■ **RECORDS PROVIDED**:
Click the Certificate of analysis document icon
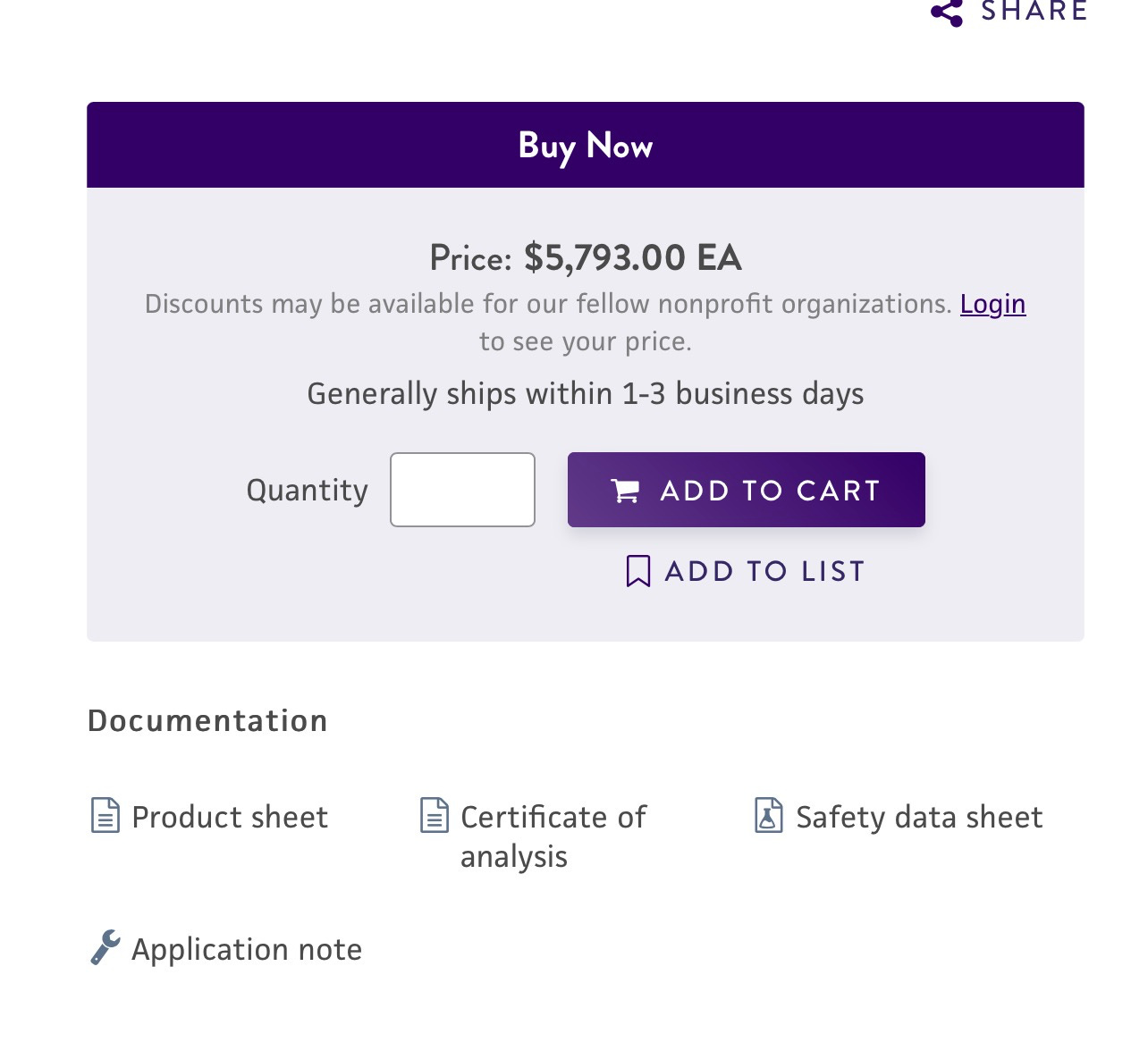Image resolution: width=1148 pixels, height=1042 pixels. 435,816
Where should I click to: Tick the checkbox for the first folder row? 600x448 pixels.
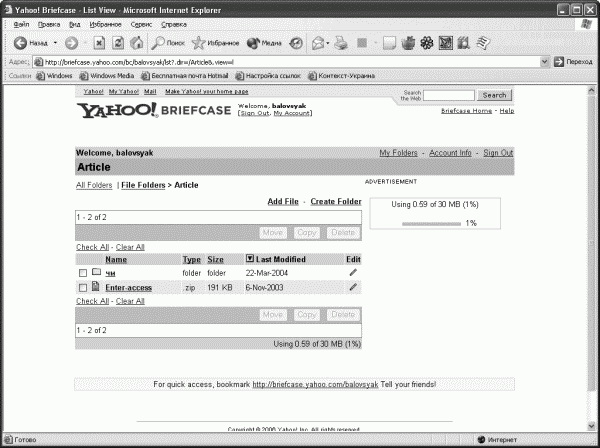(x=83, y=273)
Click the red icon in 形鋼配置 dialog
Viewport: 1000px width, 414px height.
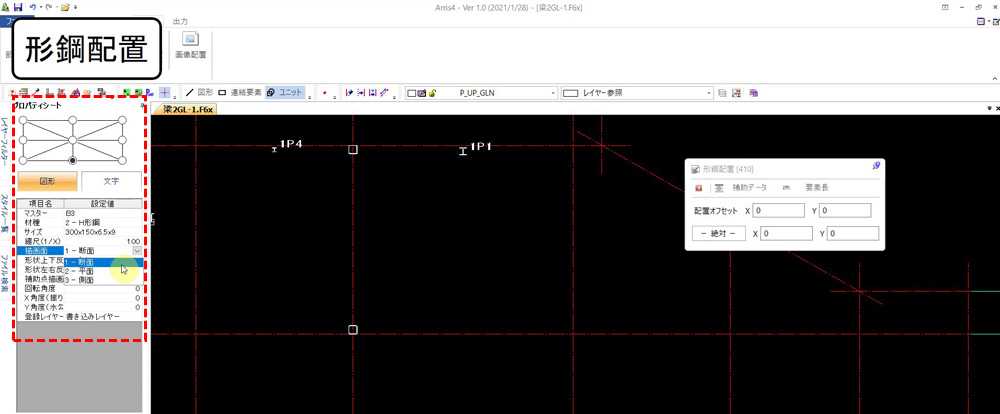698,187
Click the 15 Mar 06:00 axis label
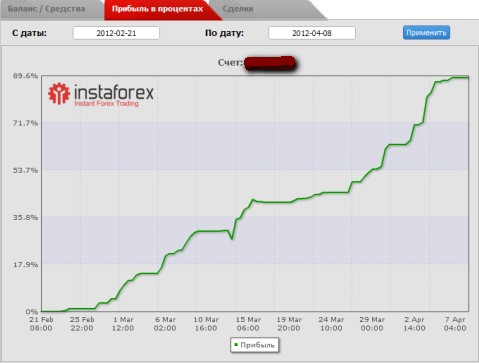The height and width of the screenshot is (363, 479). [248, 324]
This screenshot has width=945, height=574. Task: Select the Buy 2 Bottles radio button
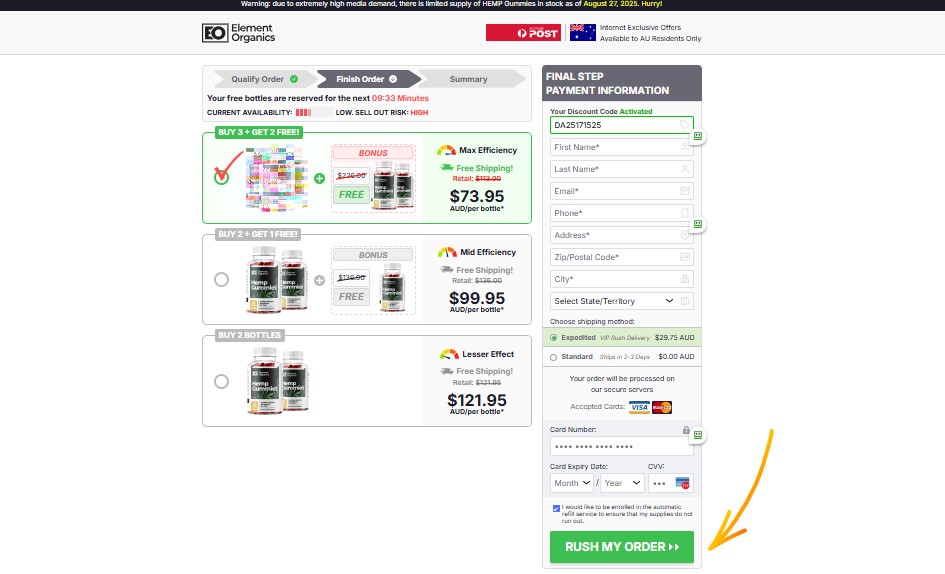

■ **DIRECTIONS**: Your answer must be an exact copy of the listing, with every picture omitted.

■ **OUTPUT FOR THIS TASK**:
Click the Certificate of analysis document icon
Image resolution: width=1148 pixels, height=1042 pixels. 435,816
Where should I click to: Tick the checkbox for the first folder row? 600x448 pixels.
(x=83, y=273)
Click the red icon in 形鋼配置 dialog
Viewport: 1000px width, 414px height.
698,187
Click the 15 Mar 06:00 axis label
The height and width of the screenshot is (363, 479). [248, 324]
This screenshot has width=945, height=574. Task: Select the Buy 2 Bottles radio button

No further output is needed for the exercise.